TEXTE CHOISI:
= = = = = = =
Recension
de René DESCARTES, Œuvres complètes, III,
Discours de la méthode, suivi de La Dioptrique, Les Météores, et la Géométrie,
Propositio demonstrata, Excerpta mathematica, Traité de mécanique, Tel,
Gallimard 2009, sous la direction de Jean-Marie Beyssade et Denis Kambouchner,
811p.
Une
nouvelle édition des Œuvres complètes
de Descartes, qui paraîtra ensuite (sous une forme abrégée de ses notes) dans
la collection de la Pleiade s’annonce
dans cette collection Tel par son
volume III, qui l’attendait : ce n’est pas une intégrale, car ne seront ensuite
donnés en latin que les Regulae, les Méditations et les Principes (1 et 2), mais c’est une édition complète et mise à jour
; les références à l’édition AT sont fournies en marge comme il est d’usage.
Inutile de dire que nous tenons là en main un vrai livre, et une édition
renouvelée dont une recension ne peut imaginer rendre compte en de si étroites
limites.
L’intérêt
majeur de ce travail est d’apporter une annotation extensive (533 notes pour le
Discours), des présentations
choisies, des introductions adaptées et souvent rafraîchies. La Correspondance devrait faire l’objet d’une
publication indépendante. Tout respire ici, dès l’abord, le travail d’une
équipe et l’association de compétences multiples. A première vue, la nouveauté
principale, si l’on peut dire sans offenser personne, se situe dans les trois
éditions annotées de la Dioptrique,
des Météores, et celle de la Géométrie. Michel Blay et Frederic de
Buzon se sont attelés aux deux premières, André Warusfel à la Géometrie, produisant à lui seul un
appareil considérable (pp.702 à 795) et sans équivalent connu à l’élucidation
de ce texte. Les principaux problèmes, celui de Pappus, celui de la parabole
(courbe de degré 3), le problème de la conchoïde, de l’ovale, de l’équation
polynomiale, s’engendrent mutuellement pour produire ensemble la « transformée »
= = = = = = =
DONNÉES ENREGISTRÉES:

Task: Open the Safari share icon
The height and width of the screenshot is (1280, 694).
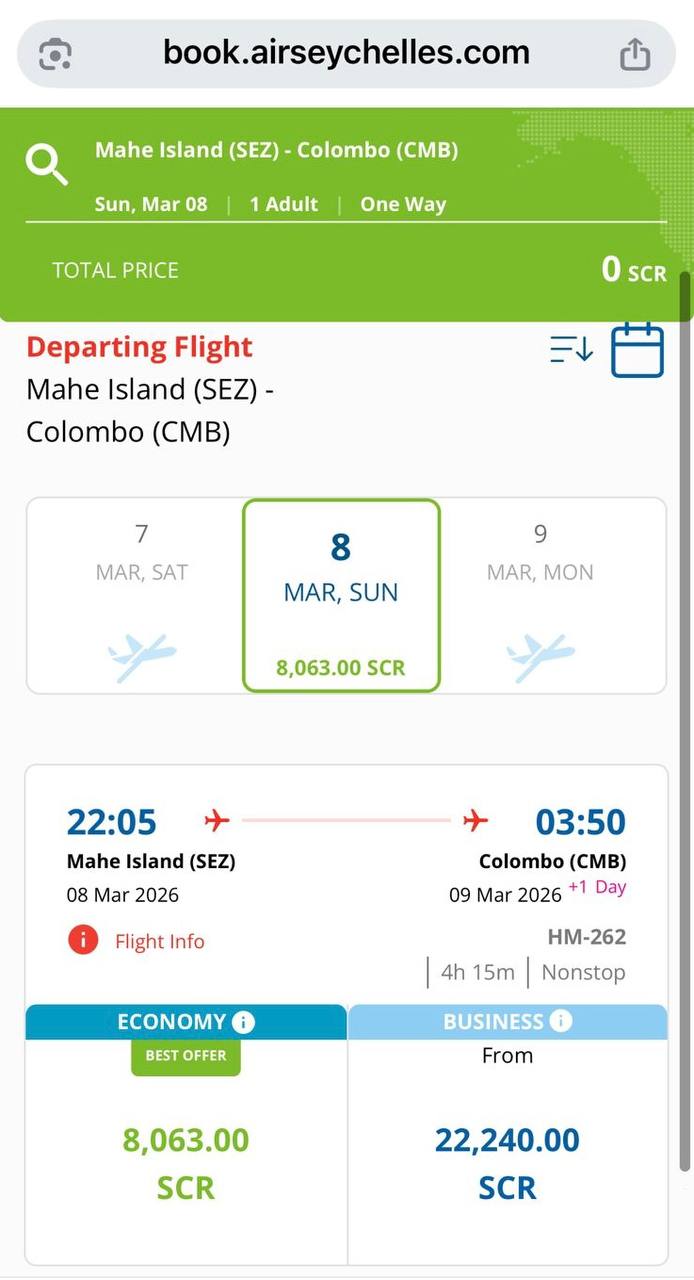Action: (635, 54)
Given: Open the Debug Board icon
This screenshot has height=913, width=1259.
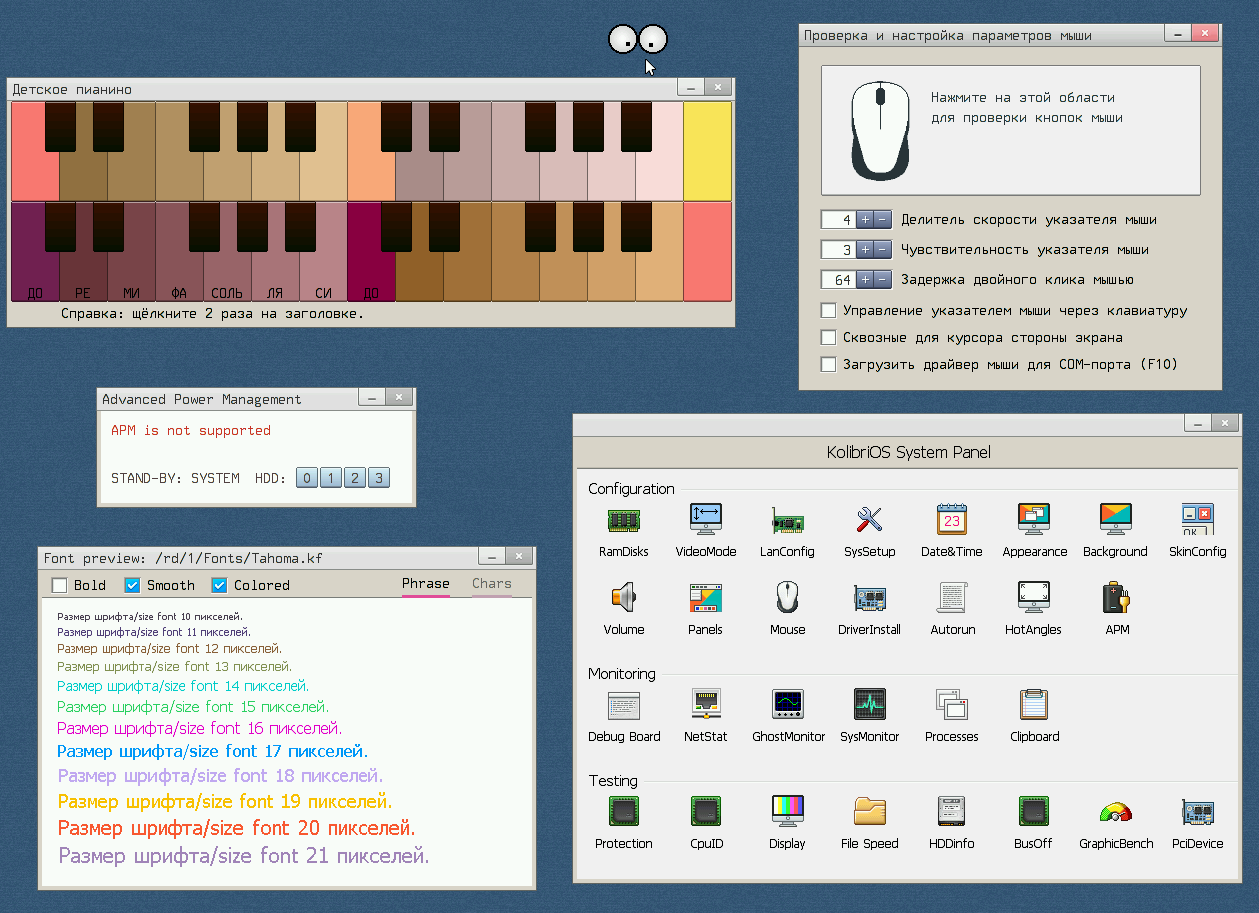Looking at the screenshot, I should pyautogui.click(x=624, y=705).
= = = = = = =
CONSIGNE:
Prolongez la recension de la nouvelle édition des Œuvres complètes de Descartes à partir de l'endroit où elle s'interrompt. Les items ne sont d'aucune utilité pour cet exercice.

RÉSULTAT:
de la courbe. Parfois Fermat y aura vu une sorte de bluff ; dans d’autres cas,
Huygens y aura deviné l’origine du calcul différentiel (Descartes a eu aussi l’intuition
de la limite sans y donner suite).
Toutes ces nouveautés n’empêchent pas Warusfel de conclure que Descartes s’est
arrêté aux équations de degré 6 (p. 768), au-delà de quoi la récurrence n’aurait
pas fonctionné. Il faut ajouter à la Géométrie,
les Excerpta Mathematica, et le Traité de mécanique présenté par F. de
Buzon. On tient là ensemble, avec la machine à fabriquer des verres de la Dioptrique, la base épistémologique la
plus large de cette Mathesis pura et
abstracta, que deviendra la science « générale » : celle qui
prend pour objet la quantité continue,
capable de se représenter en figures et mouvements (évoquée dans les Méditations 5 et 6). C’est pour cette
raison que la Géométrie est le texte phare,
mais le plus difficile, le moins connu, touffu, labyrinthique et assez mal édité
en 1637, presque au dernier moment, puisque Descartes considérait que ce n’était
rien qu’un achèvement au contenu informatif et heuristique très réduit. Ce n’est
pas le cas. Certes, rien ne ressemble à ce que nous attendons, car on ne trouve
pas de définitions dans cette Géométrie (par exemple celle des abscisses et des ordonnées). Même la notion de fonction devra attendre Lebesgue
pour être clarifiée complètement dans son explication.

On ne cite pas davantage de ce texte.